Passage shown:
— Begin —

# Database Discussions > Informix >  How to use calculated column value in where clause

## noexpert

I need to retrieve data filtered by the results of a calculated column - how?

INFORMIX:

SELECT

	TUD_PK_LIST_NO AS PKL,
	TUP_TAG_NO AS TAG,
    (
        CASE 
        	( 
        		CASE (SELECT ttt_prnt_tag_no FROM INTTTT_REC WHERE ttt_itm_ctl_no = tup_itm_ctl_no) WHEN NULL THEN (SELECT MIN(pkc_cmpt_tag_no) FROM INTPKC_REC WHERE pkc_pkg_ctl_no = tup_itm_ctl_no GROUP BY pkc_pkg_ctl_no) ELSE (SELECT ttt_prnt_tag_no FROM INTTTT_REC WHERE ttt_itm_ctl_no = tup_itm_ctl_no) END )
	            WHEN NULL
                THEN (SELECT TRIM(tag_mst_tag_no) FROM INTTAG_REC WHERE tag_itm_ctl_no = tup_itm_ctl_no)
            	ELSE   
		            (
        		    	CASE
            				(
			            		SELECT tag_mst_tag_no 
            					FROM 
            						INTTAG_REC 
			            		WHERE tag_itm_ctl_no = 
            											(
								            				CASE (SELECT ttt_itm_ctl_no FROM INTTTT_REC WHERE ttt_itm_ctl_no = tup_itm_ctl_no) 
            													WHEN NULL 
							            						THEN (SELECT MIN(pkc_cmpt_ctl_no) FROM INTPKC_REC WHERE pkc_pkg_ctl_no = tup_itm_ctl_no GROUP BY pkc_pkg_ctl_no) 
            													ELSE (SELECT ttt_itm_ctl_no FROM INTTTT_REC WHERE ttt_itm_ctl_no = tup_itm_ctl_no)
								            				END 
								            			)

            				)
							WHEN NULL
	        		    	THEN (SELECT TRIM(atg_mst_tag_no) FROM INAATG_REC WHERE atg_itm_ctl_no = 
            																				(
																	            				CASE (SELECT ttt_itm_ctl_no FROM INTTTT_REC WHERE ttt_itm_ctl_no = tup_itm_ctl_no)

— End —

Dataset extract:
— Begin —

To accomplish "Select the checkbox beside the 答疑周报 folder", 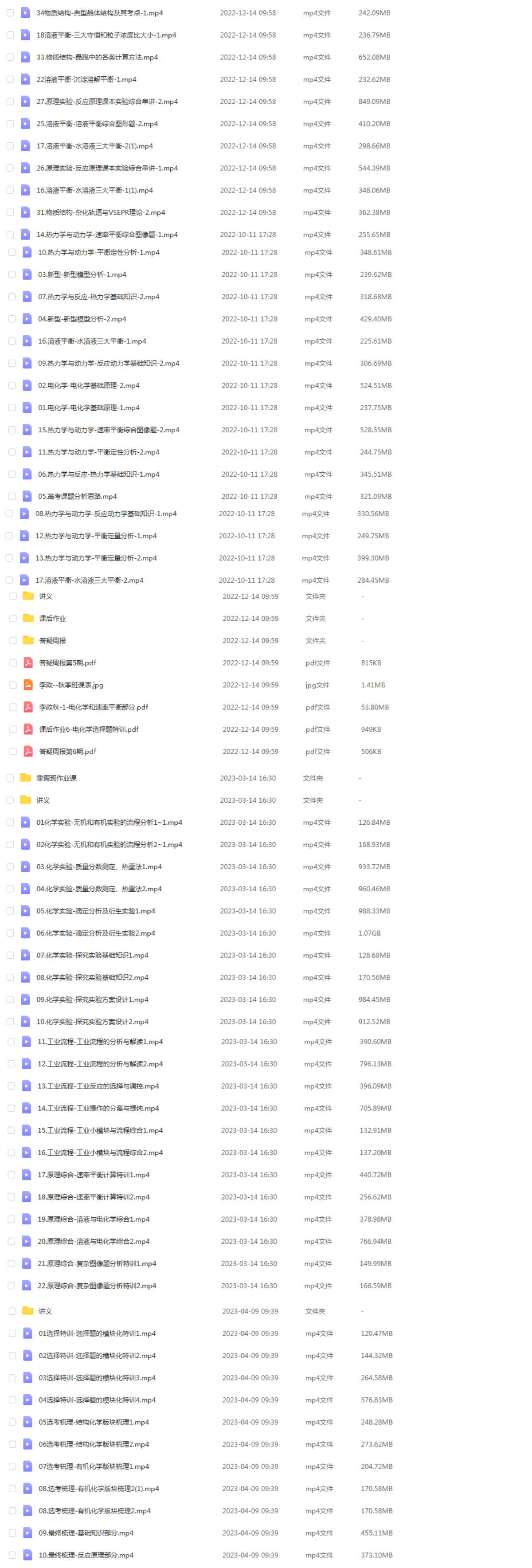I will pos(13,640).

— End —

Prompt A: In the Informix thread, what alias is assigned to TUD_PK_LIST_NO?
Prompt B: Write down the part of the Informix thread from "I need to retrieve" to "tag_itm_ctl_no = tup_itm_ctl_no)", with no changes.
The data has no connection to the Informix thread.

Expected answer A: PKL

Expected answer B:
I need to retrieve data filtered by the results of a calculated column - how?

INFORMIX:

SELECT

	TUD_PK_LIST_NO AS PKL,
	TUP_TAG_NO AS TAG,
    (
        CASE 
        	( 
        		CASE (SELECT ttt_prnt_tag_no FROM INTTTT_REC WHERE ttt_itm_ctl_no = tup_itm_ctl_no) WHEN NULL THEN (SELECT MIN(pkc_cmpt_tag_no) FROM INTPKC_REC WHERE pkc_pkg_ctl_no = tup_itm_ctl_no GROUP BY pkc_pkg_ctl_no) ELSE (SELECT ttt_prnt_tag_no FROM INTTTT_REC WHERE ttt_itm_ctl_no = tup_itm_ctl_no) END )
	            WHEN NULL
                THEN (SELECT TRIM(tag_mst_tag_no) FROM INTTAG_REC WHERE tag_itm_ctl_no = tup_itm_ctl_no)